Русский святочный рассказ. Становление жанра — страница 47 из 93

Отбор текстов в сборниках святочных рассказов показывает, что авторы и издатели, по крайней мере, интуитивно ощущали отличительные признаки жанра, что позволяло им квалифицировать рассказ как святочный или подходящий для публикации в таком сборнике. Просмотр отдельных циклов «Святочных рассказов» различных авторов конца века позволяет сделать ряд выводов. Преимущественно в сборники включались произведения, приуроченные к святкам, Рождеству или Новому году. Примером такой «безукоризненной» в жанровом отношении книги могут послужить «Святочные рассказы» Ф. Д. Нефедова (М., 1895), содержащие едва ли не весь спектр текстов зимнего календарного цикла — и собственно святочные, и рождественские, и новогодние. Одни из них сохраняют реликт устного бытования текста («На Новый год»), другие содержат богатый этнографический материал («Чудная ночь»), третьи представляют литературную обработку быличек («Сгинула девка»), и, наконец, четвертые разрабатывают один из вариантов мотива «рождественского чуда» («Перевозчик Ванюша», «Спасена», «В лесу»).

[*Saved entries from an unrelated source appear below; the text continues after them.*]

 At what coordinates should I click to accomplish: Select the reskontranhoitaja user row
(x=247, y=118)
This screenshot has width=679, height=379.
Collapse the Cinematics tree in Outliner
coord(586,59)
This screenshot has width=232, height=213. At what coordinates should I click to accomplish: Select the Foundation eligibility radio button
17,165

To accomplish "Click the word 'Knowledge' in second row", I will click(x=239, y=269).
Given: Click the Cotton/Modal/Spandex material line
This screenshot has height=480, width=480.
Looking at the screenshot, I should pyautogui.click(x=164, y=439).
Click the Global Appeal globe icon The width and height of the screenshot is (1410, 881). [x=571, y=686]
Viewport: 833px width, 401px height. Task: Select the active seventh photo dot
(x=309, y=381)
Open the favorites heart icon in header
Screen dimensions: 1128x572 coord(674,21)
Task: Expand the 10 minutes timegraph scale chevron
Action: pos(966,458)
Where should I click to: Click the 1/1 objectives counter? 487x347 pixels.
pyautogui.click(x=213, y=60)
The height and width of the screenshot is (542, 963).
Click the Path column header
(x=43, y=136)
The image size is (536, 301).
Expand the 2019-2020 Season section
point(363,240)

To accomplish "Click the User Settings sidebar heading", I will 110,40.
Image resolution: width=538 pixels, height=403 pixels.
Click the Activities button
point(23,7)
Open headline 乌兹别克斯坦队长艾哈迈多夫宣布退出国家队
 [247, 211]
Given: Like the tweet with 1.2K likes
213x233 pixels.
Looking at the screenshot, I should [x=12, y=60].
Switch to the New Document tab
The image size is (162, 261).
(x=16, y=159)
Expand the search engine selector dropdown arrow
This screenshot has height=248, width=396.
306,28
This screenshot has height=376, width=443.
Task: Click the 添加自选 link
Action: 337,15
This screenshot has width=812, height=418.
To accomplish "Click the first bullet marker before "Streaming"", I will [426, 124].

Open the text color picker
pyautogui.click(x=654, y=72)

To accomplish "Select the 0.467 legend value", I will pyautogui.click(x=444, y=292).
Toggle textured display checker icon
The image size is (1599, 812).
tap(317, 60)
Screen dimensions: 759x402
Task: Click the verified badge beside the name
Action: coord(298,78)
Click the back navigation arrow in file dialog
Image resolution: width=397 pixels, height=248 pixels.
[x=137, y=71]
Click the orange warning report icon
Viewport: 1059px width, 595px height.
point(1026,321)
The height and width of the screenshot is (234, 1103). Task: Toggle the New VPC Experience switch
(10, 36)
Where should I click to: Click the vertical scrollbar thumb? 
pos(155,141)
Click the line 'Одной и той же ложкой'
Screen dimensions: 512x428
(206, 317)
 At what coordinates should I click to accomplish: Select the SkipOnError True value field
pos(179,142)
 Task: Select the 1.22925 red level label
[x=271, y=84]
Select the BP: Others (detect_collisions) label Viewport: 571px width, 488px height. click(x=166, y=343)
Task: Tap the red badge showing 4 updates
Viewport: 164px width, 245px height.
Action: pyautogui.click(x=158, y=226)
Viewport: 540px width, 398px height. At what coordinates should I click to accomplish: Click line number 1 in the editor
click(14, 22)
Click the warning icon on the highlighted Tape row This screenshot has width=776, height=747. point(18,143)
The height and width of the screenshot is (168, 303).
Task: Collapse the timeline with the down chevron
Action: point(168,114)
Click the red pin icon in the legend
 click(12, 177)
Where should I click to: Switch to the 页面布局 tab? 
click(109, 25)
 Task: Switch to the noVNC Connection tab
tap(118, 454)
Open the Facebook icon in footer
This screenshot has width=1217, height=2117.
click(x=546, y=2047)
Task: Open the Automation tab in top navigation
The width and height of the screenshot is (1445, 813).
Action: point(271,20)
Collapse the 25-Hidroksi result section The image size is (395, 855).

Столь же образцовы в жанровом отношении «Святочные рассказы» Ал. П. Чехова (СПб., 1895), который, подобно Нефедову, составил свой сборник из текстов, печатавшихся ранее в праздничных номерах периодических изданий. Здесь также встречаются рассказы как со святочными («Сочельник в снежном заносе», «Тришкина душа», «Художник и черт»), так и с рождественскими мотивами («Звезда», «Тяжкий грех», «Нарушитель закона»). Но все же рассказы Ал. Чехова отстоят от народной традиции дальше, чем нефедовские, что проявляется и в отсутствии рамочной композиции, и в разрабатывании фантастических сюжетов западноевропейского происхождения («Художник и черт»).

Еще в большей степени расшатывается «календарная» природа жанра в сборнике святочных рассказов Д. Н. Мамина-Сибиряка (СПб., 1898). Во-первых, Мамин-Сибиряк наряду с традиционными святочными и рождественскими текстами («Отец на Новый год») включает в свою книгу рассказы, приуроченные к другим календарным датам, и не только праздничным: Пасхе («Земля не принимает»), Страстной неделе («Страшные дни», «Рай красный»), Касьянову дню («Душа проснулась») и др. Во-вторых, в большой группе произведений, вошедших в сборник, календарная приуроченность вообще отсутствует («Бабий грех», «В девятом часу», «Темные люди», «Последние огоньки», «Старая дудка», «Седьмая труба»). Такой отбор текстов примечателен еще и потому, что у автора вовсе не было недостатка в «подходящих» к святкам рассказах: опубликованные в праздничных номерах «Мира Божьего» и «Детского чтения» приуроченные к Рождеству «Зимовье на Студеной» и «Серая шейка» в сборник не вошли[777]. Но может быть, Мамин-Сибиряк не захотел включать рассказы, адресованные детям? Однако и это не так: сборник его содержит, например, детскую святочную сказку («Он»). По всей вероятности, недостаток «жанровой чистоты» «Святочных рассказов» Мамина-Сибиряка объясняется другими причинами — процессами, происходящими внутри самого святочного жанра.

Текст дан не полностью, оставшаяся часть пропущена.